To review predisposition to sepsis in children infected with human immunodeficiency virus (HIV) in the era of highly active antiretroviral therapy (HAART).


Summary of the literature with review by experts in the field.


In industrialized regions, new diagnoses of vertically acquired HIV infection are falling due to perinatal interventions. Provision of HAART has resulted in an enlarging cohort of clinically stable HIV-infected children, with low viral loads and normal CD4 T-lymphocyte counts. Access to HAART in "developed" countries has markedly decreased the rate of progression to acquired immunodeficiency syndrome, the prevalence of organ-specific complications of HIV, the risk of recurrent sepsis, and the high early childhood mortality from HIV infection. There are currently no data on whether initiation of HAART during acute sepsis reduces short-term morbidity or mortality.
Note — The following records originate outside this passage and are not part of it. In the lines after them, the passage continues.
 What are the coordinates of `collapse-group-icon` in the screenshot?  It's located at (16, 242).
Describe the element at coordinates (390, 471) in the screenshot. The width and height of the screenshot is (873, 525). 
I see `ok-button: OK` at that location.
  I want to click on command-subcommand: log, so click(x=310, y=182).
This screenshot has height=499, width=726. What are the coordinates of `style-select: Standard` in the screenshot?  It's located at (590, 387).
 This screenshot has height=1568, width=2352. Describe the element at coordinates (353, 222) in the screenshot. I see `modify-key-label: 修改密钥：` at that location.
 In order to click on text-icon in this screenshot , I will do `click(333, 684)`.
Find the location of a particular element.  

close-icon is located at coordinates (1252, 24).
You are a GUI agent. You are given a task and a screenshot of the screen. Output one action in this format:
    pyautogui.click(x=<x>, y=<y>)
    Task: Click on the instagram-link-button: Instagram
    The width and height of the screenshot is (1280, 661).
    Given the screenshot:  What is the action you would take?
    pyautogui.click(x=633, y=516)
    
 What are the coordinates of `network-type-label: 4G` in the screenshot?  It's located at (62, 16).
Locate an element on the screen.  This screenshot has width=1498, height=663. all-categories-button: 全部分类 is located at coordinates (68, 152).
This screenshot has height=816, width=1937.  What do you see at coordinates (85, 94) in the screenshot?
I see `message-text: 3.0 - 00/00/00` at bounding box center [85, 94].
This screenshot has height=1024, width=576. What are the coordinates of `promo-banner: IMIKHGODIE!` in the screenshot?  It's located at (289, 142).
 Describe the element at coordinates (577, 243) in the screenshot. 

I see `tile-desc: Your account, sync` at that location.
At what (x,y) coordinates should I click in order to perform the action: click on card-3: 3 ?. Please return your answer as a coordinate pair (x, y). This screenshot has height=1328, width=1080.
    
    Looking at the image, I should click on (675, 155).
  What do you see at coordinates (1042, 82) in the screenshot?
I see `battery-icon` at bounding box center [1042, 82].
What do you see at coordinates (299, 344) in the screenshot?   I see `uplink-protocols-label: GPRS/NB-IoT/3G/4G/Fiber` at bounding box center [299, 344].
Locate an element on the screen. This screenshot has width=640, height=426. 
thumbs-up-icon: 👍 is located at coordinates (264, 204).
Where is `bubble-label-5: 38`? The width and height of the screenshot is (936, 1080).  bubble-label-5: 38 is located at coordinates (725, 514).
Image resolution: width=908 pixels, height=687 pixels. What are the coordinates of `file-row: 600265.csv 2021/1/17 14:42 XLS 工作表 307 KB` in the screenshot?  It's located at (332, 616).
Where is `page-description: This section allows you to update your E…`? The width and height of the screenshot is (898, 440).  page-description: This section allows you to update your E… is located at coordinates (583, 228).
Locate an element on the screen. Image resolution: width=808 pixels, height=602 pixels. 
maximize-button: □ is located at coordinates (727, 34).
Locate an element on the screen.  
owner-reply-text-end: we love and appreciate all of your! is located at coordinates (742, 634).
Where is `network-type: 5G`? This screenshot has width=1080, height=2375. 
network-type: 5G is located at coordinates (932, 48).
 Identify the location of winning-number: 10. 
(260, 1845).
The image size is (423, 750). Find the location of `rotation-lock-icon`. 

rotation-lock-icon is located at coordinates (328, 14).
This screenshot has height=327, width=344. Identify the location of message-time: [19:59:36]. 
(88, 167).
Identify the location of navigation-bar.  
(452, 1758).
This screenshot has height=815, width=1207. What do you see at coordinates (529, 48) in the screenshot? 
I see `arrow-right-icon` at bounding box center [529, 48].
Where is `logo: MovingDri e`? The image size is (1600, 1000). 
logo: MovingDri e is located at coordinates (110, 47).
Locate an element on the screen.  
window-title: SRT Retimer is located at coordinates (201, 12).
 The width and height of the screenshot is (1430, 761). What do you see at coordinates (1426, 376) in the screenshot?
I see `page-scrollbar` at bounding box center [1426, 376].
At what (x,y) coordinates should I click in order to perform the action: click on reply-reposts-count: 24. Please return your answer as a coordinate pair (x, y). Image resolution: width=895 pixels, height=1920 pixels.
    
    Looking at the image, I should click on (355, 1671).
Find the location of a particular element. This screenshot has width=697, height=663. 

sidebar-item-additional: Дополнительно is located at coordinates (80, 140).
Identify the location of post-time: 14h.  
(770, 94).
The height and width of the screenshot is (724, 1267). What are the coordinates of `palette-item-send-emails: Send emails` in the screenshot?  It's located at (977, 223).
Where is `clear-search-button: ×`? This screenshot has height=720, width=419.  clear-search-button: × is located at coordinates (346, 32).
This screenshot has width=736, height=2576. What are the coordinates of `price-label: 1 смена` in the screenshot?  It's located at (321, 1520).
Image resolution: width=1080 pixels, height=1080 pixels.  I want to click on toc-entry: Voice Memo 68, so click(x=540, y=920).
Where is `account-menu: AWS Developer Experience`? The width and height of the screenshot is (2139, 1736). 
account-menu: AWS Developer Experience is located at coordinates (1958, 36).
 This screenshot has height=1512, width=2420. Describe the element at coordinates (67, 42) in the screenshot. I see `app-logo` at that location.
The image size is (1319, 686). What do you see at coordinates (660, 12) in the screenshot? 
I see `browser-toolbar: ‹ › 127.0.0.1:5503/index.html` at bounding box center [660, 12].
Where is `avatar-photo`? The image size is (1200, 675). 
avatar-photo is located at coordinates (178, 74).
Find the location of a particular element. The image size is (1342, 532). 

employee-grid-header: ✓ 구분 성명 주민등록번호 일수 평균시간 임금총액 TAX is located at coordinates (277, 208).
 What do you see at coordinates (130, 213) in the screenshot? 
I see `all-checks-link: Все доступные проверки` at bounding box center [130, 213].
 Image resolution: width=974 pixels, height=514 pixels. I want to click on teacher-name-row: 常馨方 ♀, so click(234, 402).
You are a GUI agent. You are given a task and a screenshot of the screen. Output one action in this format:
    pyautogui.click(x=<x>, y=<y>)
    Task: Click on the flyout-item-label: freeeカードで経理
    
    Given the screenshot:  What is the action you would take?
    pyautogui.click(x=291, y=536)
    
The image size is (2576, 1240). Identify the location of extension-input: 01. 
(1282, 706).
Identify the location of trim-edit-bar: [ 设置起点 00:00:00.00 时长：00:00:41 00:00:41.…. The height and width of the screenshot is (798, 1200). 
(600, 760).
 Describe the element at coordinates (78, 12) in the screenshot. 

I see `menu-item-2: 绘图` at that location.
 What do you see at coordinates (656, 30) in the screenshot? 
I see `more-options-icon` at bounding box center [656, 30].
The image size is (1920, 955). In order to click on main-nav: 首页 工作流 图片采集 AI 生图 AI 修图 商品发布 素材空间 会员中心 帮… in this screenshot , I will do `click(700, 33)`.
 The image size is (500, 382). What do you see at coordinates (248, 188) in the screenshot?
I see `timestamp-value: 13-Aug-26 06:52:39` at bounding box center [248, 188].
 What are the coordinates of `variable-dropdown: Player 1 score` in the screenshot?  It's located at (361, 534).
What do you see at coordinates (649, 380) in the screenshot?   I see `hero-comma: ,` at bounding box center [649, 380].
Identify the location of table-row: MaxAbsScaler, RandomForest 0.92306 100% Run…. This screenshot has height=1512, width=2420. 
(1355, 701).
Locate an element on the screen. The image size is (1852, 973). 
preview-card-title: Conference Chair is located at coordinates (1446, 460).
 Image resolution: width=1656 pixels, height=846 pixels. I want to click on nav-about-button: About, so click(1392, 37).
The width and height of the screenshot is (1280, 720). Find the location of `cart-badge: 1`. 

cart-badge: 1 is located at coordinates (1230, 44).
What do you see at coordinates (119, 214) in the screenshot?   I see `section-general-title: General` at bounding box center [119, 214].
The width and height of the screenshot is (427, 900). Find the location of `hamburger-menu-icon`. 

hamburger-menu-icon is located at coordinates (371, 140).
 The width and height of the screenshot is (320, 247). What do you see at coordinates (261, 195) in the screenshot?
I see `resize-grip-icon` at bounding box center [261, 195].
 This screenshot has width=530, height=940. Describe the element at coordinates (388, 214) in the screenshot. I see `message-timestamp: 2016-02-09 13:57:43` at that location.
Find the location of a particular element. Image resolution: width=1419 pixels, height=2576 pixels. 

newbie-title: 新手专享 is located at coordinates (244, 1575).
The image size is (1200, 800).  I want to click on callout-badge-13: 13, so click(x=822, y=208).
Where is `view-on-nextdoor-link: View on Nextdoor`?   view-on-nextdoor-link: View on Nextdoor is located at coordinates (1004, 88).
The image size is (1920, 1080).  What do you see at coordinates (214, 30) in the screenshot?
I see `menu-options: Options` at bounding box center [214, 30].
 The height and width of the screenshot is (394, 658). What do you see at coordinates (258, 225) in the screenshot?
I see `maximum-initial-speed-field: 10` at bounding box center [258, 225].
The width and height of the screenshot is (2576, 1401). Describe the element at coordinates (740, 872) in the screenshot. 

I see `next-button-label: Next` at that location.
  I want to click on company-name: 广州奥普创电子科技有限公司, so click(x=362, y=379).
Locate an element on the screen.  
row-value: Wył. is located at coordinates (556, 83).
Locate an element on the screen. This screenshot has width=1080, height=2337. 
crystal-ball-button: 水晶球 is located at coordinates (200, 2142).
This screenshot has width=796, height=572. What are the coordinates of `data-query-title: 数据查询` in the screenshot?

Undiagnosed, antiretroviral-naive, HIV-infected infants still present sporadically with opportunistic infections such as Pneumocystis jiroveci and cytomegalovirus pneumonia. HIV-infected children have a greater burden of disease due to viral, bacterial, and fungal sepsis, and the case fatality rate for nonopportunistic infections may be greater than in non-HIV-infected children. In "developing" countries, with limited access to HAART, the natural history of HIV infection has altered very little, with the majority of infected children dying from either opportunistic or nonopportunistic disease before 3 yrs of age.


Pediatric HIV infection is not a homogeneous condition in the era of HAART. Susceptibility to sepsis, morbidity, and mortality differ according to stage of disease, access to HAART, and virologic and immunologic response to treatment. These issues should be considered if HIV-infected children are to be enrolled and stratified in clinical trials.